Records of locating words and elements
+ + + +
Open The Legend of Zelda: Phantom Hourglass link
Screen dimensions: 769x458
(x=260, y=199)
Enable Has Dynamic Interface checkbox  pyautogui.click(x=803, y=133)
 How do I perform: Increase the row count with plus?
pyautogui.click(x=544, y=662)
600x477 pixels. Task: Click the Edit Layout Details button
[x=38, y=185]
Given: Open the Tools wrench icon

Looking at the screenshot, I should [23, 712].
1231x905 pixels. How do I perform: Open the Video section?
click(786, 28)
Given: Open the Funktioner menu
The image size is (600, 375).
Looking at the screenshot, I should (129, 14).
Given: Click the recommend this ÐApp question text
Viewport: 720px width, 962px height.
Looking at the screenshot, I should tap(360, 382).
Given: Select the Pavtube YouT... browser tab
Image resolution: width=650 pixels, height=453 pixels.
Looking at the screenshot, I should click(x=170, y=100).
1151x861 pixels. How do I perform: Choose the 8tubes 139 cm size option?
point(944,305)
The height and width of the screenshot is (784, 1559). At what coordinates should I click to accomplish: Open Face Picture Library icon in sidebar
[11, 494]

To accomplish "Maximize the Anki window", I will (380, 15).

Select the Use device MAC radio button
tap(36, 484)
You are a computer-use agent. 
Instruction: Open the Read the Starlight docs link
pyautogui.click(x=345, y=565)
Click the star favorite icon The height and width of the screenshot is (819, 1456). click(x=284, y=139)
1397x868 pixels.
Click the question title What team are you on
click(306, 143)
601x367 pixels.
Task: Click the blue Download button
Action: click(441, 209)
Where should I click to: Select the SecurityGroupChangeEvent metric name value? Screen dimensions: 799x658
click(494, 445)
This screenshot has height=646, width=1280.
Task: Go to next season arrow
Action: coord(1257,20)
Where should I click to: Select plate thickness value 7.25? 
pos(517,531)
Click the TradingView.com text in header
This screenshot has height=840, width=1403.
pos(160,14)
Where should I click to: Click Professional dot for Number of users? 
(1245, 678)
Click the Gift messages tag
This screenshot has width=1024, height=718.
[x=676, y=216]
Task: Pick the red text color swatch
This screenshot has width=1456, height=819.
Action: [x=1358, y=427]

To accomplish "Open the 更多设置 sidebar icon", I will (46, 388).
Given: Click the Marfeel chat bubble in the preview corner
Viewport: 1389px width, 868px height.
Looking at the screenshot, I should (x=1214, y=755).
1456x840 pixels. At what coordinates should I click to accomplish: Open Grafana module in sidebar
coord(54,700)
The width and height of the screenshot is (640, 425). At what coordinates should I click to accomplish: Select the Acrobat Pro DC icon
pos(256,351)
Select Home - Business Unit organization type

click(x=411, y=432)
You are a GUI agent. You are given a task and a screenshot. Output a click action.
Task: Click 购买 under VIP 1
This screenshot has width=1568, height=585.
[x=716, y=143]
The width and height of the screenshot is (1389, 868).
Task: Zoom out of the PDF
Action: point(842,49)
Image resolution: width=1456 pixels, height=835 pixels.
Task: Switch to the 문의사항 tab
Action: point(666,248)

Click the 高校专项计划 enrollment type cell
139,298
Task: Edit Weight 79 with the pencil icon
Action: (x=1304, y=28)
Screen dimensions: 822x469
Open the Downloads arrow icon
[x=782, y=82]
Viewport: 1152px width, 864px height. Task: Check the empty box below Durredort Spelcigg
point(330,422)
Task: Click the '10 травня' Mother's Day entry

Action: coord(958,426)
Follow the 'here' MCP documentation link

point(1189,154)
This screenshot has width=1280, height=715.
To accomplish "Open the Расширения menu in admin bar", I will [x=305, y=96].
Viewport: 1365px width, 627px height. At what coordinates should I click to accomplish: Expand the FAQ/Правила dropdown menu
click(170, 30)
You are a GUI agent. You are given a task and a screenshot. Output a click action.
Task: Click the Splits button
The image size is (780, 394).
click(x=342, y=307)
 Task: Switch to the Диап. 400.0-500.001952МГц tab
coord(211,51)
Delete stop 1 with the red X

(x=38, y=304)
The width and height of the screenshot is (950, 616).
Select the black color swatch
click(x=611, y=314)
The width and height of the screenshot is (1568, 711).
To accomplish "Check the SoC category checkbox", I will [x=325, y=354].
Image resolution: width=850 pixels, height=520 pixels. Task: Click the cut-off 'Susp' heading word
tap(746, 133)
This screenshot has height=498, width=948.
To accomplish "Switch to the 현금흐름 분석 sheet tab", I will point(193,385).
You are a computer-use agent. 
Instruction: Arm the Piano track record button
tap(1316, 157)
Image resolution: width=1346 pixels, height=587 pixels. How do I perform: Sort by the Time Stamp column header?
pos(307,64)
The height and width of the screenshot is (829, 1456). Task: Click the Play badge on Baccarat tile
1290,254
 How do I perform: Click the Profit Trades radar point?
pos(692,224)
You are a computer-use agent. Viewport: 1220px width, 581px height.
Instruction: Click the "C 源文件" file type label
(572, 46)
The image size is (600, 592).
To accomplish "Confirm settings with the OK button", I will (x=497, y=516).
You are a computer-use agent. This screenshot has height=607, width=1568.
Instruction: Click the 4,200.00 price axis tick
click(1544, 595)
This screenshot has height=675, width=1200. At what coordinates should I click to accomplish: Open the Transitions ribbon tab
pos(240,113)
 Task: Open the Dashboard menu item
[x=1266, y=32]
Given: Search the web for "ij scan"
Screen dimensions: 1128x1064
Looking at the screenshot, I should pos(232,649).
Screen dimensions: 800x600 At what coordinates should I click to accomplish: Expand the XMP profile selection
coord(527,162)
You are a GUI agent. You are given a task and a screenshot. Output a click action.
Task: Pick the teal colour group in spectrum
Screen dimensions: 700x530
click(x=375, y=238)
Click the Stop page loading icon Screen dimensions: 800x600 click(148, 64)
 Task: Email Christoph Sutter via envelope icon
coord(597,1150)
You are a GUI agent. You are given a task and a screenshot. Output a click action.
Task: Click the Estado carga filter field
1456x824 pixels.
+ + + +
CHALLENGE
Put the lines of all the records above into a numbered list, leaving out any blank lines.

COMPLETE OUTPUT
1. Open The Legend of Zelda: Phantom Hourglass link
2. Screen dimensions: 769x458
3. (x=260, y=199)
4. Enable Has Dynamic Interface checkbox  pyautogui.click(x=803, y=133)
5.  How do I perform: Increase the row count with plus?
6. pyautogui.click(x=544, y=662)
7. 600x477 pixels. Task: Click the Edit Layout Details button
8. [x=38, y=185]
9. Given: Open the Tools wrench icon
10. Looking at the screenshot, I should [23, 712].
11. 1231x905 pixels. How do I perform: Open the Video section?
12. click(786, 28)
13. Given: Open the Funktioner menu
14. The image size is (600, 375).
15. Looking at the screenshot, I should (129, 14).
16. Given: Click the recommend this ÐApp question text
17. Viewport: 720px width, 962px height.
18. Looking at the screenshot, I should tap(360, 382).
19. Given: Select the Pavtube YouT... browser tab
20. Image resolution: width=650 pixels, height=453 pixels.
21. Looking at the screenshot, I should click(x=170, y=100).
22. 1151x861 pixels. How do I perform: Choose the 8tubes 139 cm size option?
23. point(944,305)
24. The height and width of the screenshot is (784, 1559). At what coordinates should I click to accomplish: Open Face Picture Library icon in sidebar
25. [11, 494]
26. To accomplish "Maximize the Anki window", I will (380, 15).
27. Select the Use device MAC radio button
28. tap(36, 484)
29. You are a computer-use agent. 
30. Instruction: Open the Read the Starlight docs link
31. pyautogui.click(x=345, y=565)
32. Click the star favorite icon The height and width of the screenshot is (819, 1456). click(x=284, y=139)
33. 1397x868 pixels.
34. Click the question title What team are you on
35. click(306, 143)
36. 601x367 pixels.
37. Task: Click the blue Download button
38. Action: click(441, 209)
39. Where should I click to: Select the SecurityGroupChangeEvent metric name value? Screen dimensions: 799x658
40. click(494, 445)
41. This screenshot has height=646, width=1280.
42. Task: Go to next season arrow
43. Action: coord(1257,20)
44. Where should I click to: Select plate thickness value 7.25? 
45. pos(517,531)
46. Click the TradingView.com text in header
47. This screenshot has height=840, width=1403.
48. pos(160,14)
49. Where should I click to: Click Professional dot for Number of users? 
50. (1245, 678)
51. Click the Gift messages tag
52. This screenshot has width=1024, height=718.
53. [x=676, y=216]
54. Task: Pick the red text color swatch
55. This screenshot has width=1456, height=819.
56. Action: [x=1358, y=427]
57. To accomplish "Open the 更多设置 sidebar icon", I will (46, 388).
58. Given: Click the Marfeel chat bubble in the preview corner
59. Viewport: 1389px width, 868px height.
60. Looking at the screenshot, I should (x=1214, y=755).
61. 1456x840 pixels. At what coordinates should I click to accomplish: Open Grafana module in sidebar
62. coord(54,700)
63. The width and height of the screenshot is (640, 425). At what coordinates should I click to accomplish: Select the Acrobat Pro DC icon
64. pos(256,351)
65. Select Home - Business Unit organization type
66. click(x=411, y=432)
67. You are a GUI agent. You are given a task and a screenshot. Output a click action.
68. Task: Click 购买 under VIP 1
69. This screenshot has width=1568, height=585.
70. [x=716, y=143]
71. The width and height of the screenshot is (1389, 868).
72. Task: Zoom out of the PDF
73. Action: point(842,49)
74. Image resolution: width=1456 pixels, height=835 pixels.
75. Task: Switch to the 문의사항 tab
76. Action: point(666,248)
77. Click the 高校专项计划 enrollment type cell
78. 139,298
79. Task: Edit Weight 79 with the pencil icon
80. Action: (x=1304, y=28)
81. Screen dimensions: 822x469
82. Open the Downloads arrow icon
83. [x=782, y=82]
84. Viewport: 1152px width, 864px height. Task: Check the empty box below Durredort Spelcigg
85. point(330,422)
86. Task: Click the '10 травня' Mother's Day entry
87. Action: coord(958,426)
88. Follow the 'here' MCP documentation link
89. point(1189,154)
90. This screenshot has width=1280, height=715.
91. To accomplish "Open the Расширения menu in admin bar", I will [x=305, y=96].
92. Viewport: 1365px width, 627px height. At what coordinates should I click to accomplish: Expand the FAQ/Правила dropdown menu
93. click(170, 30)
94. You are a GUI agent. You are given a task and a screenshot. Output a click action.
95. Task: Click the Splits button
96. The image size is (780, 394).
97. click(x=342, y=307)
98.  Task: Switch to the Диап. 400.0-500.001952МГц tab
99. coord(211,51)
100. Delete stop 1 with the red X
101. (x=38, y=304)
102. The width and height of the screenshot is (950, 616).
103. Select the black color swatch
104. click(x=611, y=314)
105. The width and height of the screenshot is (1568, 711).
106. To accomplish "Check the SoC category checkbox", I will [x=325, y=354].
107. Image resolution: width=850 pixels, height=520 pixels. Task: Click the cut-off 'Susp' heading word
108. tap(746, 133)
109. This screenshot has height=498, width=948.
110. To accomplish "Switch to the 현금흐름 분석 sheet tab", I will point(193,385).
111. You are a computer-use agent. 
112. Instruction: Arm the Piano track record button
113. tap(1316, 157)
114. Image resolution: width=1346 pixels, height=587 pixels. How do I perform: Sort by the Time Stamp column header?
115. pos(307,64)
116. The height and width of the screenshot is (829, 1456). Task: Click the Play badge on Baccarat tile
117. 1290,254
118.  How do I perform: Click the Profit Trades radar point?
119. pos(692,224)
120. You are a computer-use agent. Viewport: 1220px width, 581px height.
121. Instruction: Click the "C 源文件" file type label
122. (572, 46)
123. The image size is (600, 592).
124. To accomplish "Confirm settings with the OK button", I will (x=497, y=516).
125. You are a computer-use agent. This screenshot has height=607, width=1568.
126. Instruction: Click the 4,200.00 price axis tick
127. click(1544, 595)
128. This screenshot has height=675, width=1200. At what coordinates should I click to accomplish: Open the Transitions ribbon tab
129. pos(240,113)
130.  Task: Open the Dashboard menu item
131. [x=1266, y=32]
132. Given: Search the web for "ij scan"
133. Screen dimensions: 1128x1064
134. Looking at the screenshot, I should pos(232,649).
135. Screen dimensions: 800x600 At what coordinates should I click to accomplish: Expand the XMP profile selection
136. coord(527,162)
137. You are a GUI agent. You are given a task and a screenshot. Output a click action.
138. Task: Pick the teal colour group in spectrum
139. Screen dimensions: 700x530
140. click(x=375, y=238)
141. Click the Stop page loading icon Screen dimensions: 800x600 click(148, 64)
142.  Task: Email Christoph Sutter via envelope icon
143. coord(597,1150)
144. You are a GUI agent. You are given a task and a screenshot. Output a click action.
145. Task: Click the Estado carga filter field
146. 1456x824 pixels.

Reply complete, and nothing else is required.